Material provided ->

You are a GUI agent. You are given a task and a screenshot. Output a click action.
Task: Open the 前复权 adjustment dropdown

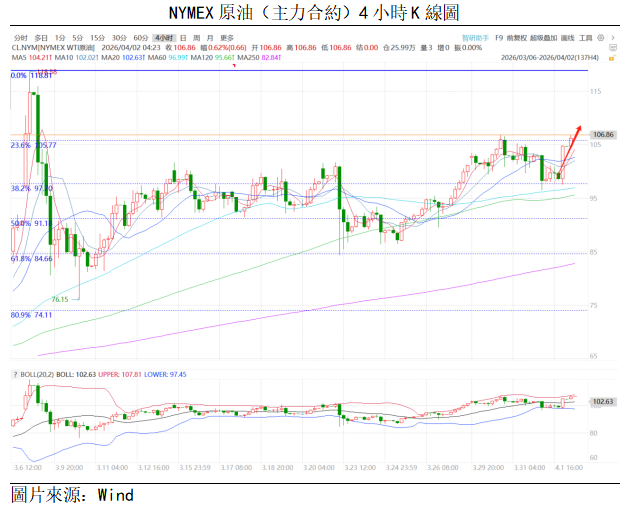tap(514, 37)
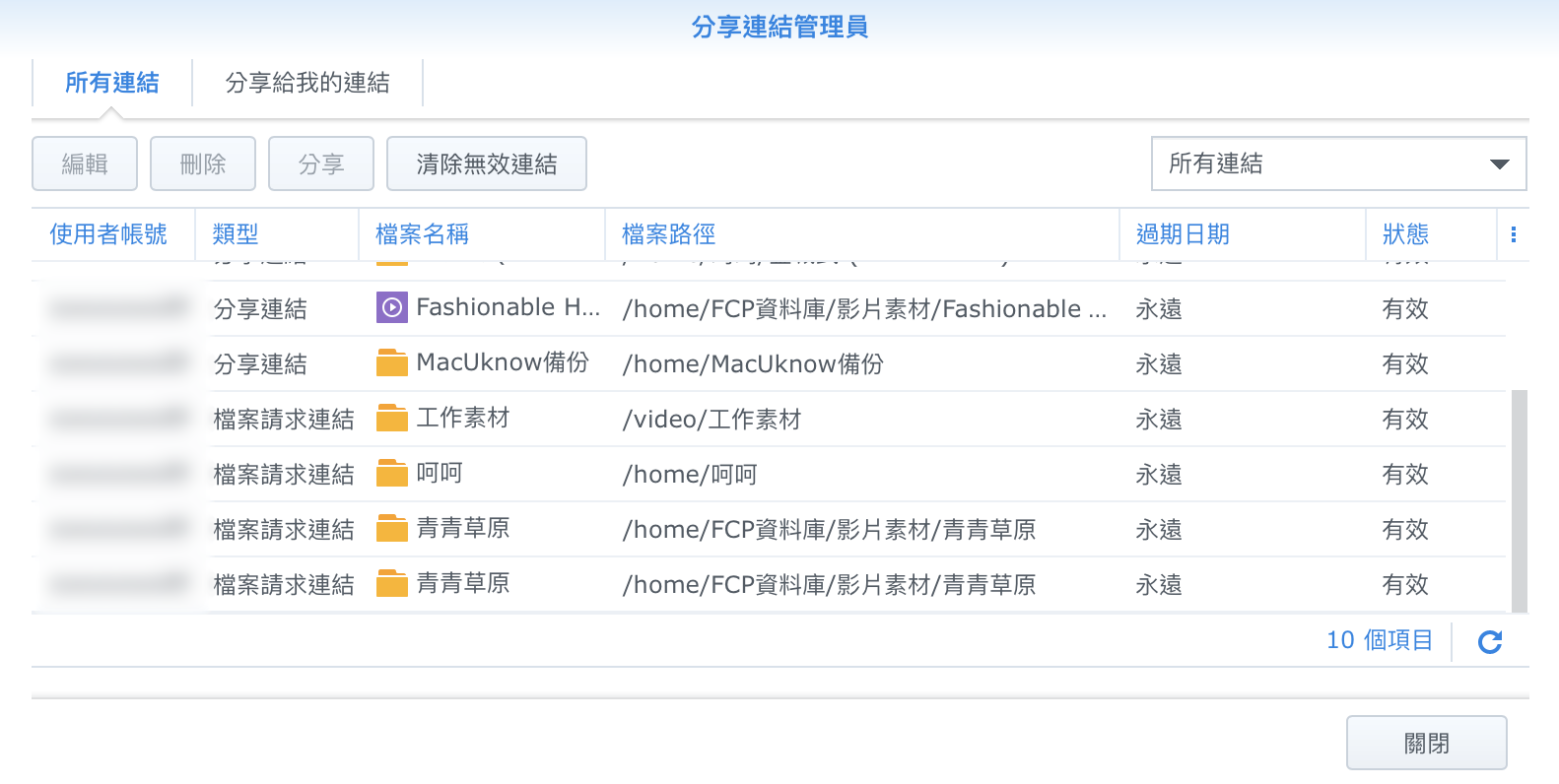Sort by the 過期日期 column header

(x=1183, y=234)
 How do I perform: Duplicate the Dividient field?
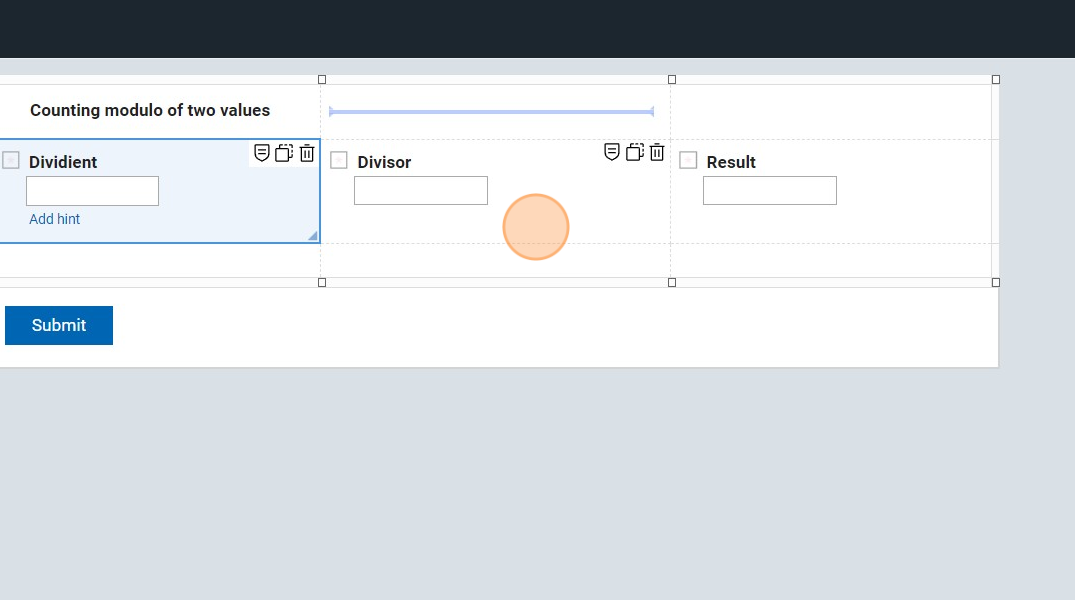point(284,153)
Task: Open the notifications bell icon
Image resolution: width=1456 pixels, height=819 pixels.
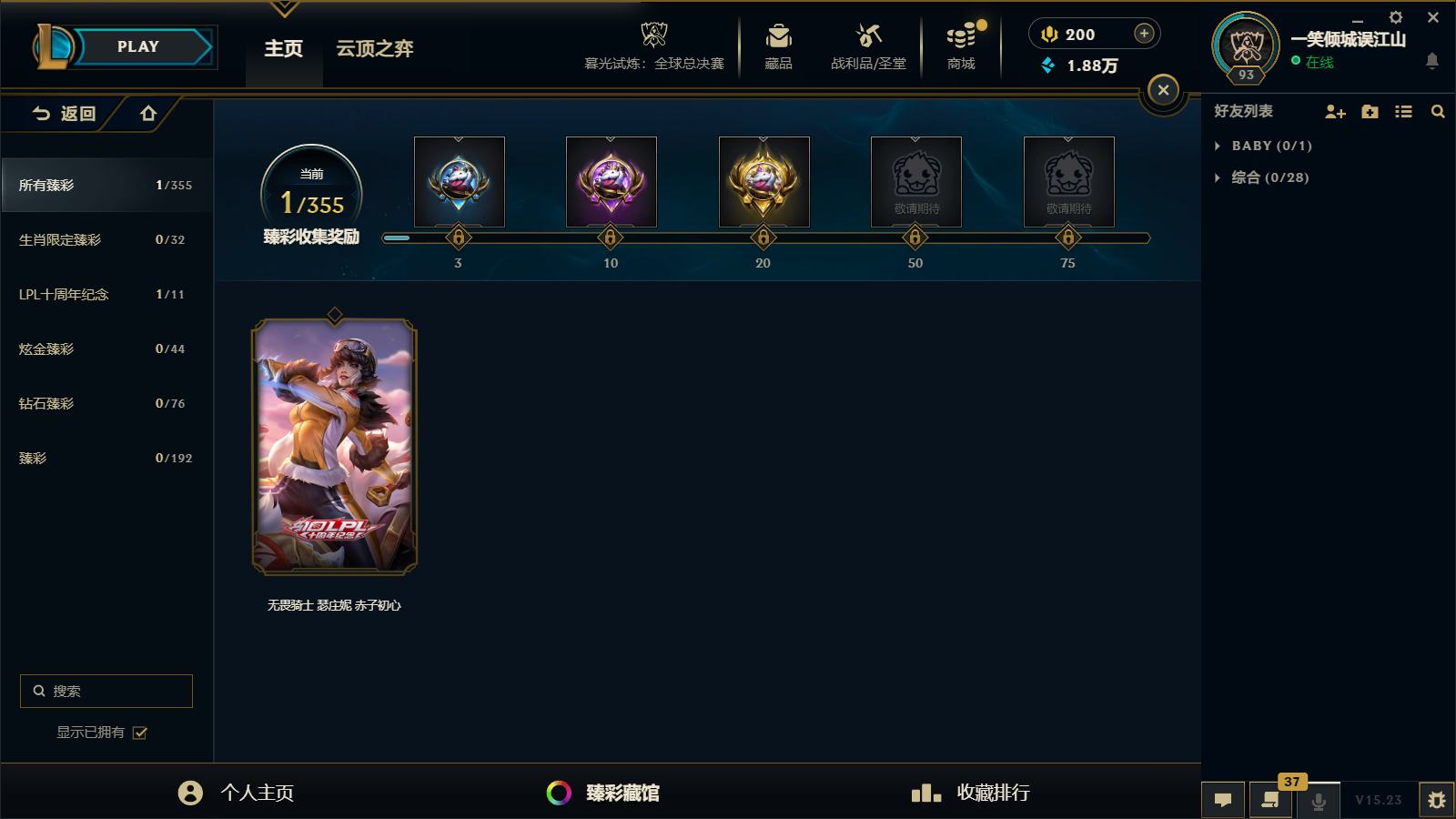Action: [1431, 61]
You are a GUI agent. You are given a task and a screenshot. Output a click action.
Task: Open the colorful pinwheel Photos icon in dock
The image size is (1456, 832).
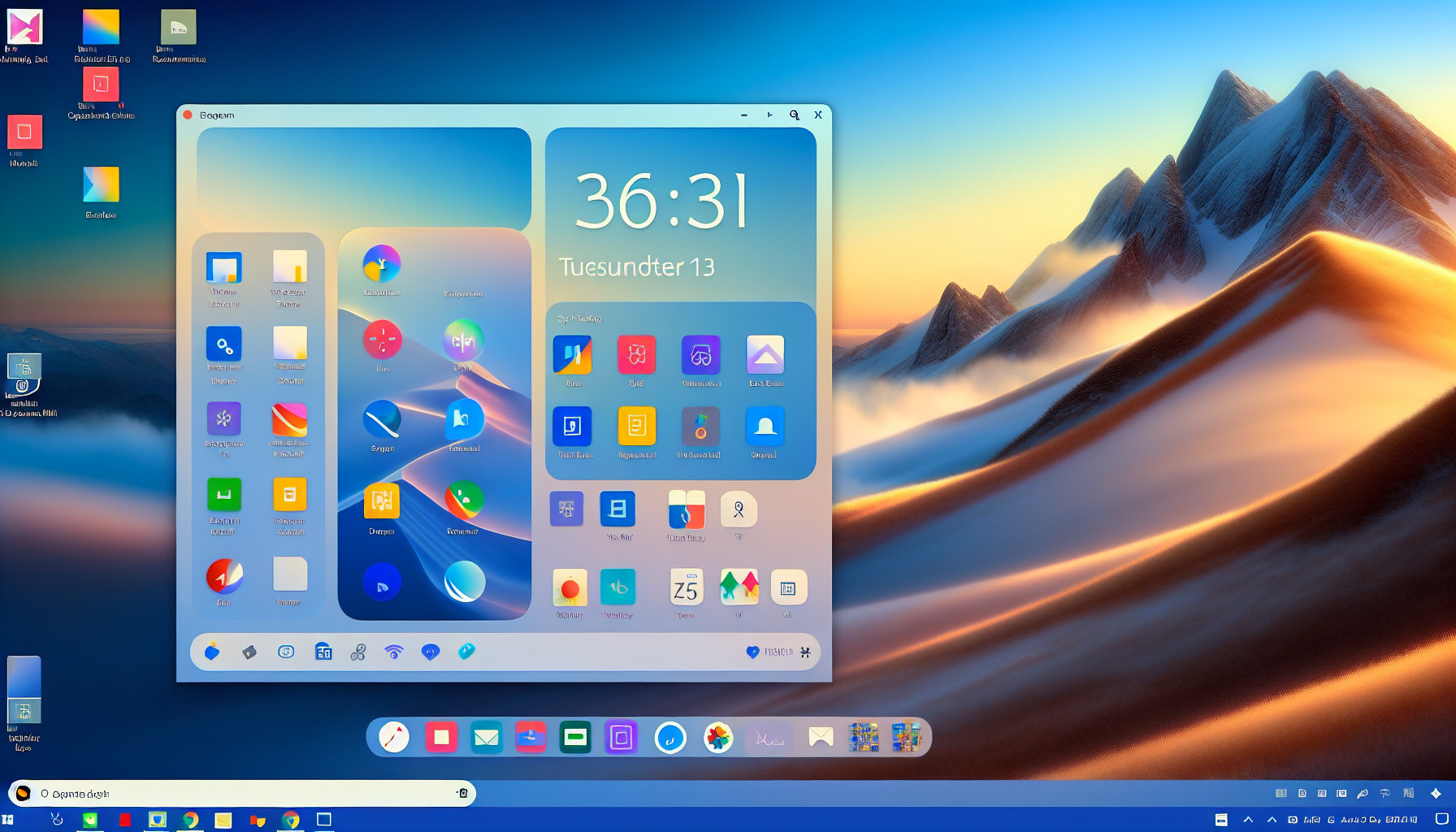[718, 737]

What you will do -> Return every line of the material above verbatim, leaving out the pictures.

Solution below ->
You are a GUI agent. You are given a task and a screenshot. Output a click action.
Task: Open the 前复权 adjustment dropdown

tap(514, 37)
Sort by the 過期日期 column header

(x=1183, y=234)
 How do I perform: Duplicate the Dividient field?
point(284,153)
Task: Open the notifications bell icon
Image resolution: width=1456 pixels, height=819 pixels.
Action: [1431, 61]
You are a GUI agent. You are given a task and a screenshot. Output a click action.
Task: Open the colorful pinwheel Photos icon in dock
The image size is (1456, 832).
[718, 737]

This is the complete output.